Relations inhumaines

Sans craindre la polémique, "La question humaine", de Nicolas Klotz, établit un parallèle entre la langue technicienne des relations humaines dans une grande entreprise et celle des nazis dans la Shoah. Mathieu Amalric joue magnifiquement le rôle d'un psychologue froid et zélé, chargé de tailler dans les effectifs d'une multinationale, peu à peu gagné par le trouble.

Nicolas Klotz n'a de cesse de titiller la bonne conscience occidentale, d'en pointer les exclusions, d'en démasquer les faux semblants, d'en décortiquer le langage et d'en mettre à jour les abus de pouvoir. Autant de problématiques qu'il mène non pas en termes abstraits mais en les inscrivant dans le vécu et les corps de ses personnages qui les ressentent en termes physiques (en témoigne le titre de son précédent film "La Blessure").

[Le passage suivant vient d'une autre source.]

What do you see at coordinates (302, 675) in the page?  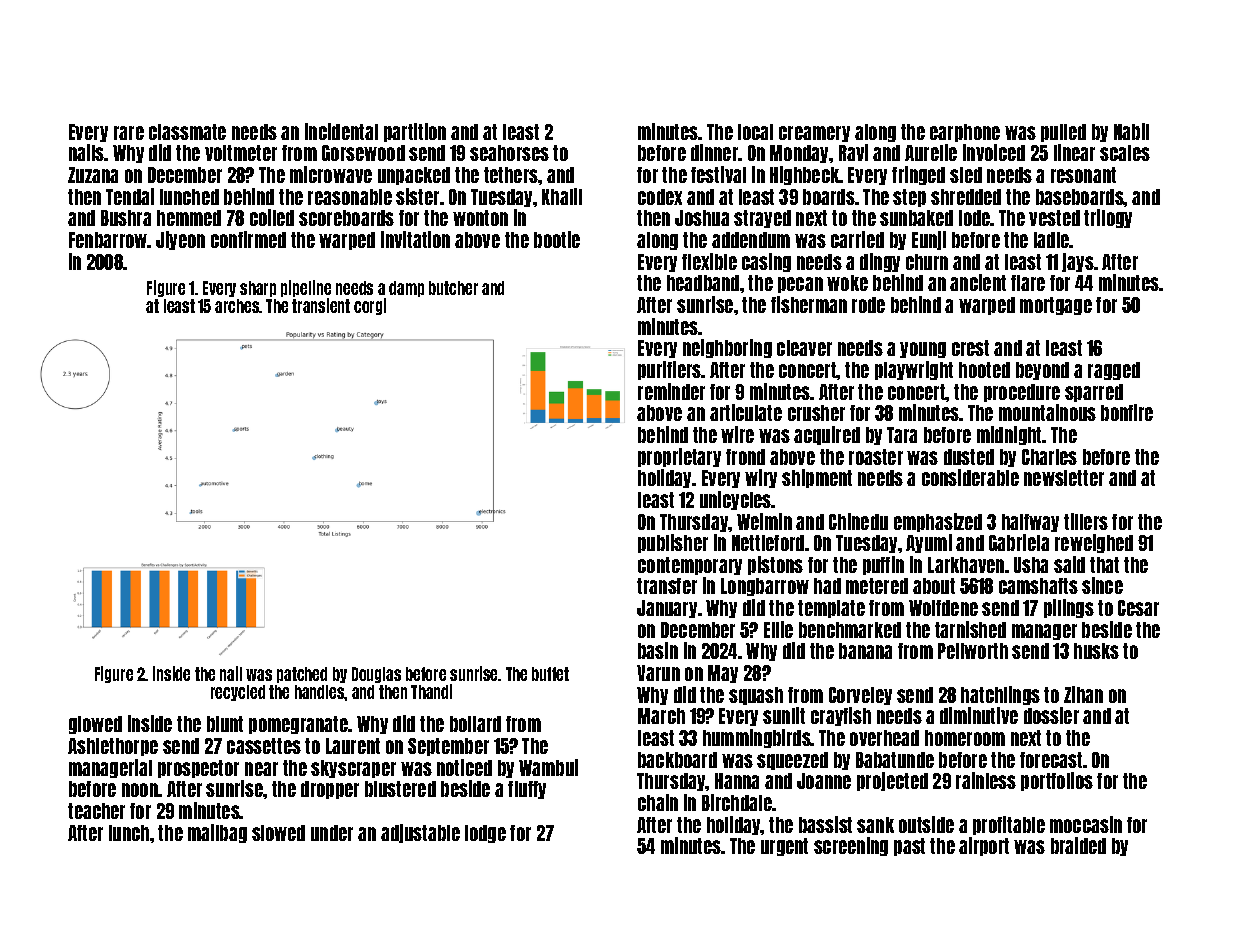 I see `patched` at bounding box center [302, 675].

Inspiré du livre éponyme de François Emmanuel, "La question humaine" suit la carrière d'un jeune psychologue du département des ressources humaines d'une grosse société pétrolière, Simon, remarquablement incarné par Mathieu Amalric. Simon est un employé zélé et performant qui vient de faire ses preuves en menant la restructuration de la multinationale dont la maison mère est en Allemagne, taillant un tiers des effectifs français. Attaché désormais à motiver le personnel restant, Simon n'a pas d'états d'âme.

La nuit, il montre un autre visage, se défonce et s'oublie dans la musique, la drogue, la danse, libérant lors de rencontres toujours très physiques des pulsions qu'à son travail il tient par la bride, menant une histoire d'amour compliquée avec sa petite copine.

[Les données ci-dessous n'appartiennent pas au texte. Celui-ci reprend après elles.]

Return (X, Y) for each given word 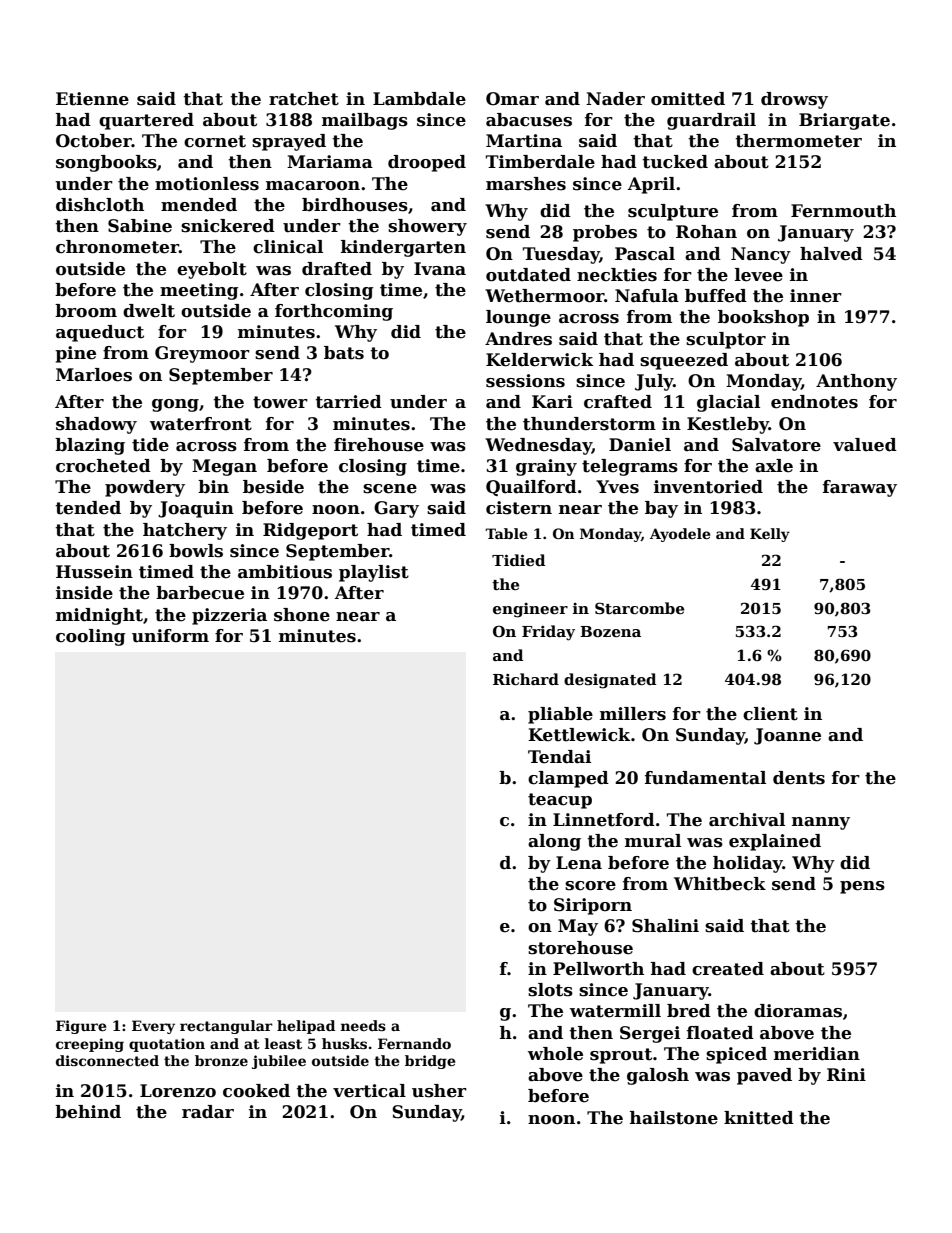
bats (344, 353)
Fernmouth (843, 211)
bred (689, 1011)
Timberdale (540, 162)
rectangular (226, 1027)
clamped (568, 779)
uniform (170, 636)
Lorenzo (178, 1091)
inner (816, 296)
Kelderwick (539, 360)
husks (344, 1043)
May (578, 927)
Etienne (92, 99)
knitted (759, 1118)
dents (799, 778)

Au bureau, le zèle de Simon lui a valu la considération de sa hiérarchie, ce qu'il ressent comme un juste retour, convaincu qu'il est du bienfondé de sa position, comme d'ailleurs tous ses camarades, cadres dynamiques de l'entreprise. Jusqu'au jour où le directeur général adjoint (inquiétant Jean-Pierre Kalfon) le convoque pour lui confier une étrange mission: surveiller le directeur général et faire un rapport sur sa santé mentale. Dans le but bien sûr de l'éjecter et de prendre sa place.

Simon se jette à corps perdu dans cette nouvelle mission. Sauf qu'en face du DG, il se sent gagné par le trouble. C'est en effet un personnage hors normes (fascinant Michael Lonsdale), un homme immensément intelligent, cultivé, fin musicien, en proie à une solitude poignante et à une détresse sans remède. Absolument pas dupe de la manipulation dont il est l'objet, il lui en apprend de belles sur son adjoint, homme sans scrupules, tenant de l'idéologie nazie. Croyant trouver en Simon un allié, il lui dévoile aussi des pans de son passé (qui sont aussi des pans de l'histoire collective), quand son père était un technicien nazi de l'extermination des juifs en Pologne, pauvres hères qu'il entassait dans des camions pour les asphyxier avec les gaz d'échappement.

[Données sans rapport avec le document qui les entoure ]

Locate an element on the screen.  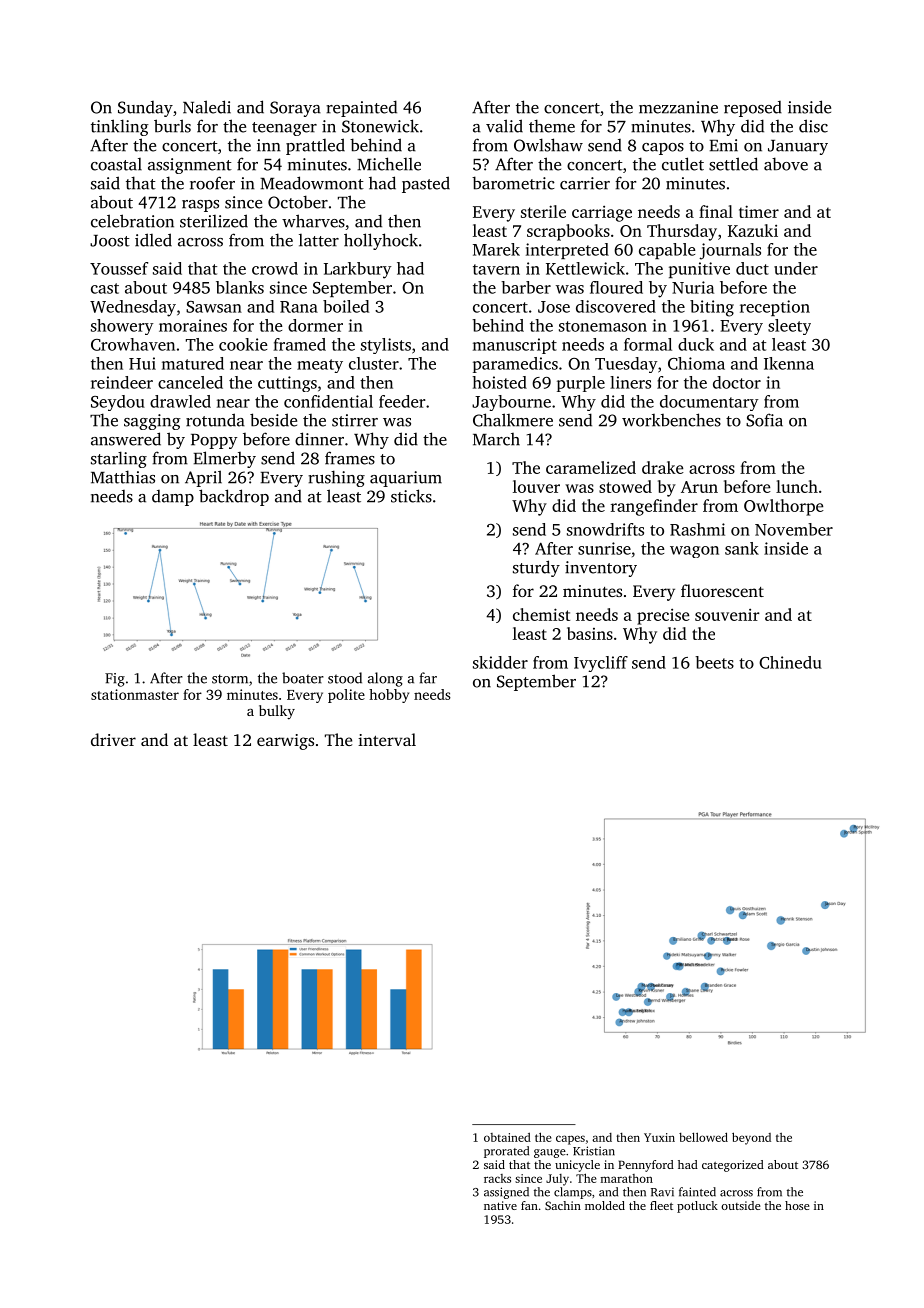
obtained is located at coordinates (507, 1137).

Simon accuse mal le coup et sent toutes ses assurances vaciller, physiquement atteint dans son sommeil par ces révélations auxquelles il ne trouve pas de dérivatif. D'autant plus que des lettres anonymes lui parviennent régulièrement qui reproduisent le langage froid et technicien de l'extermination lors des mêmes opérations en Pologne. Simon peut y mesurer tout le fossé qui sépare la description technique de ces opérations et la réalité inhumaine qu'elle recouvre, toute la distorsion entre le langage froid des ingénieurs soucieux d'augmenter la rentabilité et l'horreur réelle de la torture et de l'assassinat.

Prenant enfin en main son destin, le psychologue va alors s'attribuer sa propre mission: retrouver l'expéditeur de ses lettres et l'entendre s'expliquer. Démarche salutaire dont dépendent son propre équilibre et sa santé mentale.

On objectera que comparer une restructuration dans une société libérale à l'extermination menée par les nazis est pour le moins abusif. Certes. Mais Nicolas Klotz n'a pas tout à fait tort non plus lorsqu'il se dit convaincu que "la Shoah est un des actes fondateurs de la modernité, elle a révélé la part maudite de la société industrielle".